> _WHAT THIS TASK INVOLVES_:
Please copy each line of the records below that holds the word "link".

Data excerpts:
======

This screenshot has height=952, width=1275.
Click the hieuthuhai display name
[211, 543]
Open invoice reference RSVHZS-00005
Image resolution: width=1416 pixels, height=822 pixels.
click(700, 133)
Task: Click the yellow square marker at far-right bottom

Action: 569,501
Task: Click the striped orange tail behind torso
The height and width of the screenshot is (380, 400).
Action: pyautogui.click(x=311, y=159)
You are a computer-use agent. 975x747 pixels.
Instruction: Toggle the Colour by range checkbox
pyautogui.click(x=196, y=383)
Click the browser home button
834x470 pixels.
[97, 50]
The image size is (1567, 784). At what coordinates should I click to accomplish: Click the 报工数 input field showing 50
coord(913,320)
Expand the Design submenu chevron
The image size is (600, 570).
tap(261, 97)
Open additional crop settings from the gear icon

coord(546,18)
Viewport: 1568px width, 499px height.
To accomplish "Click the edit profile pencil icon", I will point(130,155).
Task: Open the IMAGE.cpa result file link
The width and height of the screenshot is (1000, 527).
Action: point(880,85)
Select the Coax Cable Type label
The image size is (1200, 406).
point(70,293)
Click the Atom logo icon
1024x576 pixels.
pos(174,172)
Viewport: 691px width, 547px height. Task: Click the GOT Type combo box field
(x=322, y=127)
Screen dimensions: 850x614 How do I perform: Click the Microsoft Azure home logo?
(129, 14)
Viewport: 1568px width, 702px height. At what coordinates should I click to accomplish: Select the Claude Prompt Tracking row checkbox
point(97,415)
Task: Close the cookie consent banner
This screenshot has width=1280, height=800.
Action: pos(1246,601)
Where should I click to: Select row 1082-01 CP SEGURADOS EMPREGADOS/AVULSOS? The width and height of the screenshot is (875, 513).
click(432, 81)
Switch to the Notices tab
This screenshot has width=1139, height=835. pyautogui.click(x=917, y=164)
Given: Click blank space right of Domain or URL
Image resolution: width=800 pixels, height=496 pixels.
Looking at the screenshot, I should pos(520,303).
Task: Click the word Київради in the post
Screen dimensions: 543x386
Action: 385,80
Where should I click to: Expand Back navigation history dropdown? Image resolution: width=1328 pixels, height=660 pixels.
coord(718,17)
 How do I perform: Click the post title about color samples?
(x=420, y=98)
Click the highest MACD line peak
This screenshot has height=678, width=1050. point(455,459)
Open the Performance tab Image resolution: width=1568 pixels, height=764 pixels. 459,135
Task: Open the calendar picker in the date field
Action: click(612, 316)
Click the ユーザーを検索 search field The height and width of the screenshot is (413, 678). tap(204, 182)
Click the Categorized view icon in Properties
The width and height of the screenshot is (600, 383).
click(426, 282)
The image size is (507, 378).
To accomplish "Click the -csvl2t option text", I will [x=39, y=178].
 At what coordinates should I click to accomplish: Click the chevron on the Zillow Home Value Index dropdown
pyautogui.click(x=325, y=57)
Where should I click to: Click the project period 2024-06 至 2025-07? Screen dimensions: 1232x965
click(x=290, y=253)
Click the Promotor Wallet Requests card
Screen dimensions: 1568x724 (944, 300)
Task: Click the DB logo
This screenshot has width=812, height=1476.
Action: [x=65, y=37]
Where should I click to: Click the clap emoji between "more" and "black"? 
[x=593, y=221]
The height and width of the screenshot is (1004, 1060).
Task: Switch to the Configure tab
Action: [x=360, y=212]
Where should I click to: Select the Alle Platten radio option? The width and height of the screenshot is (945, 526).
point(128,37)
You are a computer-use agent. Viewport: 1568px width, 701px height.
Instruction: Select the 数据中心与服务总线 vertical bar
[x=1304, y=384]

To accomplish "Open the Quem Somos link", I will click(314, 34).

======

> _YOUR RESPONSE_:
Task: Open the IMAGE.cpa result file link
To accomplish "Open the Quem Somos link", I will click(314, 34).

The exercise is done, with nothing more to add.